Os tesouros esquecidos do Palácio do Planalto

Autor(es): Isabel Clemente
Época - 07/02/2011

Uma valiosa coleção de quadros, móveis e esculturas foi encontrada abandonada em armários, depósitos e garagens da sede da Presidência

Quando a reforma do Palácio do Planalto ficou pronta, há cinco meses, uma comissão interna de especialistas saiu à procura das obras de arte espalhadas pela sede e pelos quatro anexos da Presidência. O objetivo era reunir o que de melhor havia para decorar os amplos corredores e salões vazios da sede do poder. Era um pedido do ex-presidente Luiz Inácio Lula da Silva, incomodado com os quadros trancados em gabinetes, longe dos visitantes.

O que Lula não sabia, nem a comissão desconfiava, era da existência de uma valiosa coleção de quadros, esculturas e móveis abandonados em armários, depósitos e garagens. Dois quadros do pintor espanhol Joan Miró, avaliados em US$ 1,5 milhão cada um, apareceram assim. Um saiu de um depósito de suprimentos. O outro estava na parede de uma salinha ocupada por uma funcionária. Parecia tão improvável que foi preciso verificar a autenticidade da assinatura para ter certeza sobre o tesouro escondido.

Na garagem do Palácio do Jaburu, residência oficial do vice-presidente, foi encontrada uma tela do pintor e arquiteto Firmino Saldanha feita para a inauguração do Palácio do Planalto, em 1960. Da mesma forma, a obra Os músicos, de Glênio Bianchetti, pintor, ilustrador e tapeceiro gaúcho, voltou a formar o quinteto original depois que o quinto quadro foi encontrado num dos anexos da Presidência. Durante muito tempo, os quadros com quatro dos cinco “músicos” serviram de encosto para seguranças num corredor.

A garimpagem também encontrou três exemplares, de 5 x 5 metros, de tapetes Casa Caiada. São artigos feitos à mão, exportados para o mundo todo, que estavam empoeirados em um depósito. Móveis de jacarandá (madeira nobre ameaçada de extinção) dos nomes mais expressivos do design brasileiro estavam na mesma situação. Vendidas em Nova York na casa dos milhares de dólares, cadeiras, mesas e poltronas anos 60 de Sergio Rodrigues, Jorge Zalszupin e Oscar Niemeyer mais pareciam artigos imprestáveis, empilhados no depósito.

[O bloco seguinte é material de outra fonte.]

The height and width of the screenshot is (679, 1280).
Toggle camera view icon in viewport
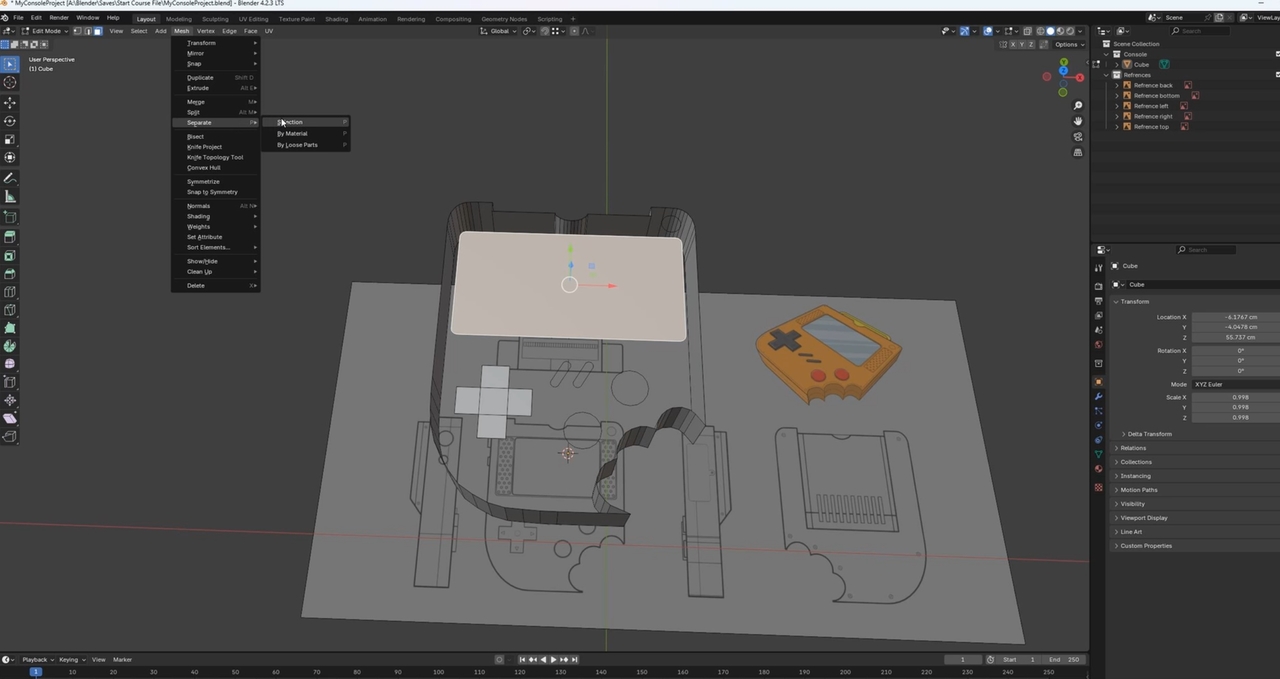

Ao recuperar os móveis, a intenção da comissão de curadoria era recobrar o clima da inauguração do Palácio. Como muitos móveis originais tinham sido doados ao longo dos anos, a comissão não encontrou, porém, peças suficientes para decorar todo o Palácio. Foi preciso encomendar novas peças a Sergio Rodrigues, que ainda fabrica suas criações anos 60, e vasculhar depósitos do Congresso Nacional. No Senado, foram encontradas cadeiras e mesas prestes a ser leiloadas por uma bagatela. O diretor de Documentação Histórica do Planalto, Cláudio Soares Rocha, foi pessoalmente pedir ao presidente do Congresso, José Sarney, que suspendesse a oferta pública. Saiu de lá com 400 exemplares para restauração. Agora, os ministros que despacham no Planalto usam genuínas mesas de jacarandá assinadas por Zalszupin, cotadas a US$ 29 mil a unidade (R$ 48.400)

Telas, esculturas e tapetes reunidos e recuperados passaram a compor uma inédita exposição permanente nas áreas comuns do Palácio. O corredor que leva ao gabinete da presidenta da República virou uma colorida vitrine de artistas contemporâneos de primeira linha. As telas “estrangeiras” ganharam um ambiente à parte, porque a ideia era valorizar a arte nacional. “Resgatamos a brasilidade deste Palácio. Além do mais, uma obra de arte não pode servir para o deleite de uma pessoa só. Todos têm de ver”, diz o diretor Cláudio Rocha.

O acervo do Planalto cresceu tanto que um dos desafios da Presidência agora é readaptar as visitas abertas ao público, aos domingos, para incluir a história das obras de arte. Parte desse enredo, no entanto, seguirá como um mistério. Como os presentes recebidos pelos presidentes durante o exercício do mandato são levados por eles, ninguém sabe até agora como os quadros de Miró chegaram ao Planalto. O Instituto Manabu Mabe suspeita que a tela do pintor nipo-brasileiro exposta na sala de audiências da Presidência tenha sido um presente do próprio pintor (morto em 1997) ao ex-presidente Fernando Henrique Cardoso.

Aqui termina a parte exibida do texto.